__Qué hacer__
¿Puedes copiar tal cual, del texto proporcionado, el fragmento que comienza en las palabras "Es que con la" y acaba tras "decente cada noche."?

Es que con la comida no se juega. Esa frase, inculcada en cada casa desde que somos pequeños, resuena en nuestro inconsciente cada vez que se revolea comida. Es un símbolo fuerte, tanto el mandato social de no jugar con la comida, como el de esa viejita bastante bien vestida, con su changuito y su miseria como una postal y denuncia mudas de la pobreza. No es una “negra que se embaraza por un plan”, es una viejita BLANCA, con un changuito en decadencia, rodeado de cartones, que podría ser mi mamá o la tuya o la de ellos… Es una viejita a la que no le alcanza la jubilación como a mi mamá, la tuya… O la de ellos, que LO SABEN BIEN porque tienen que meter la mano en el bolsillo para ayudarle a comprar los medicamentos o pagar la luz o el gas o llevarle mermelada y leche para que coma algo decente cada noche.
Esta potente postal de la insensibilidad social del gobierno pegó mal, muy mal. ¡Hasta los que repudian a “los piqueteros” percibieron que algo huele a podrido! Es tan aplastante la imagen, tan apabullante, que no es fácil mirar para otro lado y evitar hacer la proyección de que puede ser mi mamá, la tuya o la de ellos… Porque las madres de ellos también cobran la mínima, porque ellos, los “negro, garrá la pala”, cuya mayoría no es ni poderosa ni patrona, sino explotada y asalariada, ya no pueden pagar el gas, la luz, el celular, la obra social prepaga, la escuela privada y sin paros y el seguro del auto o su estacionamiento. Porque están con la lengua afuera, como nosotros, los que vimos a Santiago, a Rafita, los que denunciamos la política de ajuste y exterminio de este gobierno desde que comenzó. Porque, a no dudarlo, es de exterminio.
Ayer, el Gobierno jugó no sólo con la comida, sino con el hambre. Pretendió borrar con gas pimienta la miseria cuando absurdamente justificó la represión para mantener una plaza “limpia”. No limpia de deshechos de verdura, limpia de pobres que saltan a la luz como el pus de una gran infección generalizada. Hoy pretendió tapar el sol con un dedo y se creyó que podía lograr un eclipse. Pero era un dedo y el rey quedó desnudo. La imagen de la viejita, no tengo dudas, terminará dando la vuelta al mundo.
Creo que el Gobierno con este casi fugaz y mínimo acto represivo ha terminado de firmar su partida de defunción. La defunción de la credibilidad, de los actos de fe ciega, de la mirada hacia otro costado. Quizás con lo único que puede asociarse este hecho es con la quema del cajón de Herminio Iglesias. Es que a veces, una sola acción puede tirar por la borda un equilibrio precario. Y así como Herminio quemó el cajón, el gobierno quemó la nave de la comida. Tocó lo íntimo, lo familiar, lo ancestral. No les quiere matar el hambre a los pobres, quiere liquidar a los pobres que tienen hambre. No les quiere dar trabajo a los negros para que agarren la pala, quiere exterminarlos porque no tiene palas. Y eso se empieza a notar…
Para quemar algo se necesita fuego. El gobierno no hizo un fueguito, sino un gran incendio para quemar la nave. No es un acto de fortaleza, sino de extrema debilidad. Se metió con la comida, la robó, la desparramó, la dilapidó, la convirtió en basura para los barrenderos municipales y los cajones completos que subió en la camioneta los transformó en botín de guerra de morondanga para las ratas, los que son el brazo ejecutor. Y, al fin y al cabo, todos fueron eso, ratas.
Sí, creo que el gobierno acaba de firmar su partida de defunción. Hay lugares de los que no se vuelve, porque con la comida no se juega.

__Extracto del listado__
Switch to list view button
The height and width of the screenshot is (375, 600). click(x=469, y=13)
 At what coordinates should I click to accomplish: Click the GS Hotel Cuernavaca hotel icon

__Solución del ejercicio__
Es que con la comida no se juega. Esa frase, inculcada en cada casa desde que somos pequeños, resuena en nuestro inconsciente cada vez que se revolea comida. Es un símbolo fuerte, tanto el mandato social de no jugar con la comida, como el de esa viejita bastante bien vestida, con su changuito y su miseria como una postal y denuncia mudas de la pobreza. No es una “negra que se embaraza por un plan”, es una viejita BLANCA, con un changuito en decadencia, rodeado de cartones, que podría ser mi mamá o la tuya o la de ellos… Es una viejita a la que no le alcanza la jubilación como a mi mamá, la tuya… O la de ellos, que LO SABEN BIEN porque tienen que meter la mano en el bolsillo para ayudarle a comprar los medicamentos o pagar la luz o el gas o llevarle mermelada y leche para que coma algo decente cada noche.